Portugal é mencionado uma única vez e, ainda por cima, para ficar associado a uma calinada de todo o tamanho (fato/facto). Os “outros países” (a CPLP), que não foram vistos nem achados na preparação do caldinho mas que servem na perfeição para fazer número, quando ao Brasil dá jeito, são olimpicamente ignorados pelo autor deste pequeno Manual de Patranhas.

Novas regras, mas a língua é a mesma

O fato de que quase todos os países que têm a língua portuguesa como língua oficial terem aderido ao acordo é extremamente benéfico

Rodrigo Tadeu Gonçalves
“Gazeta do Povo” (Brasil),

 

Um acordo ortográfico em nada influi diretamente no funcionamento de uma língua. Uma língua e seu sistema de escrita são duas entidades diferentes, de naturezas diferentes. O que se costuma afirmar sempre que o tema, polêmico, sem dúvida, aparece entre pessoas de vários graus de instrução, varia levemente em torno do tema da dificuldade de se aprender português. O que é difícil, para as pessoas, é a experiência de aprender regras e listas de exceções gramaticais e ortográficas na escola, ou seja, passar pelo processo de letramento e aprendizagem de diferentes níveis e variedades da própria língua.

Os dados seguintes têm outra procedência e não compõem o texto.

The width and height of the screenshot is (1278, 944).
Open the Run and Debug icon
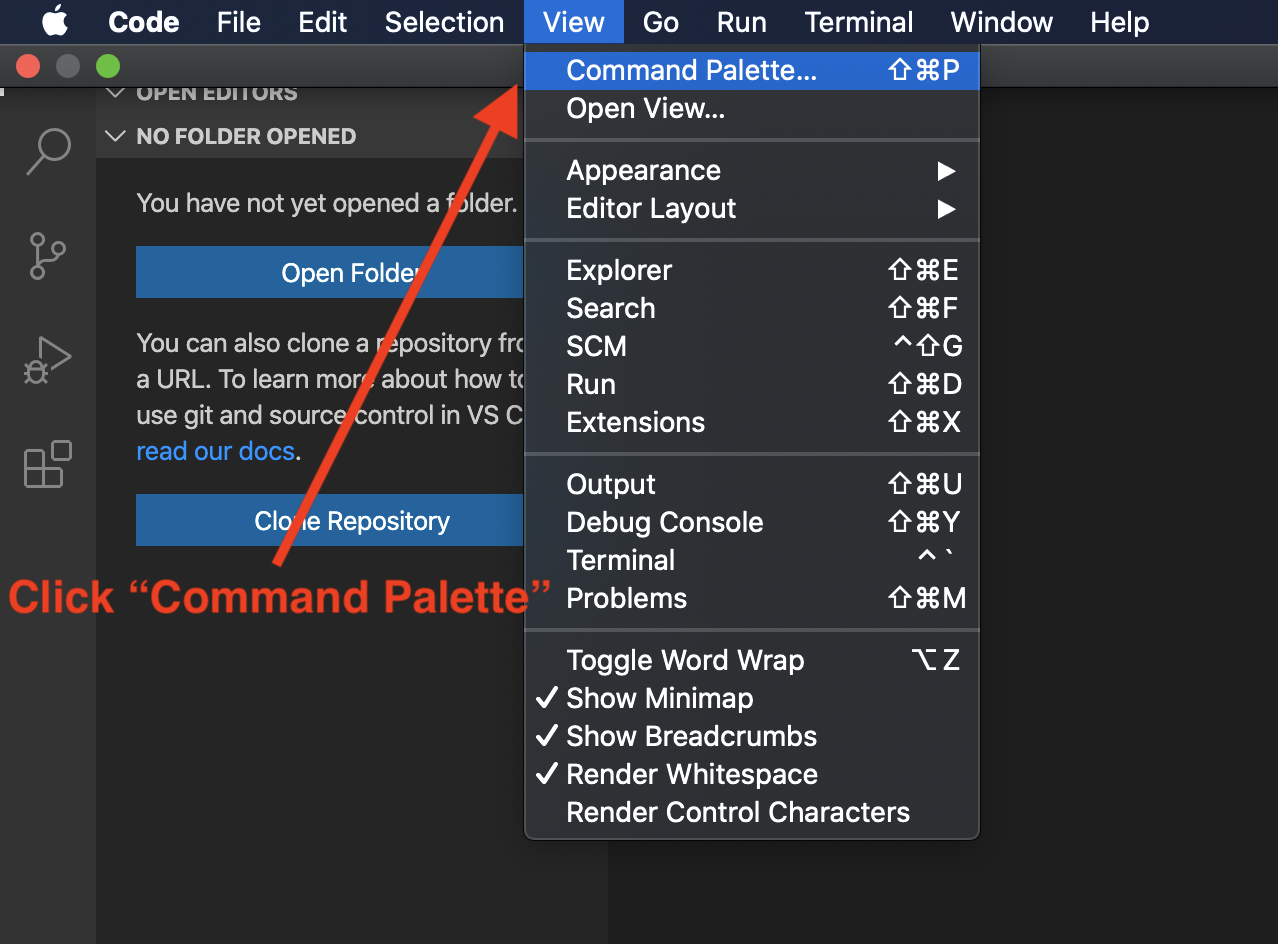pyautogui.click(x=46, y=359)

Ocorre que a língua escrita, ou a possibilidade de escrever uma língua, é um sistema artificial e normatizado por seus usuários (não apenas pessoas, mas também instituições, formadas, claro, por usuários da língua), mas, antes de tudo, secundário e acidental com relação à existência de uma língua em si. Como seres humanos, usamos a língua naturalmente há muito mais tempo do que somos capazes de usar um sistema de representação escrita para ela. Até hoje, adquirimos naturalmente a faculdade da linguagem (oral ou, no caso dos surdos, gestual – o que dá no mesmo em termos de complexidade e completude como sistema linguístico), mas só aprendemos a escrita através de instrução – escolar ou de outro tipo. Ou seja, a linguagem é de alguma forma, inata, mas a escrita, não. E os primeiros sistemas de escrita, sejam eles alfabéticos, ideográficos ou variações dessas possibilidades, decerto não contavam com instituições externas compostas de pessoas e normas reguladoras para que todos grafassem as mesmas palavras da mesma maneira.

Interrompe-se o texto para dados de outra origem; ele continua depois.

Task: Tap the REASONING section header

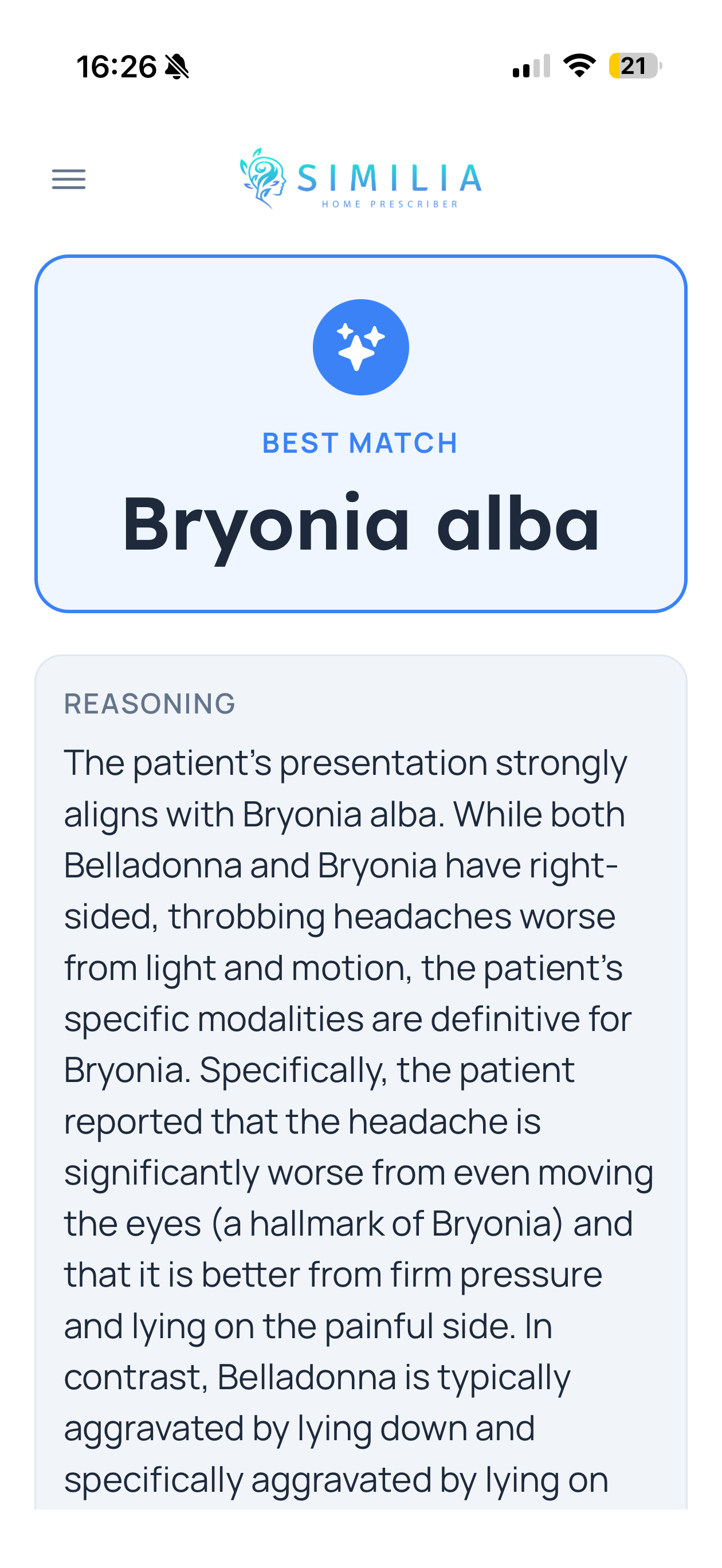Action: [150, 704]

Até muito recentemente os sistemas de escrita sobreviviam relativamente bem sem a necessidade dessas estruturas. Hoje em dia, contudo, e já desde alguns séculos, a ampliação das possibilidades de circulação de documentos escritos tornou cada vez mais importante que instituições e governos dispusessem de mecanismos de normatização dos sistemas ortográficos (os Vocabulários Ortográficos, como o da Academia Brasileira de Letras, são documentos importantes nesse sentido), especialmente através de Acordos Ortográficos, que, em nosso caso, podem ser internacionais.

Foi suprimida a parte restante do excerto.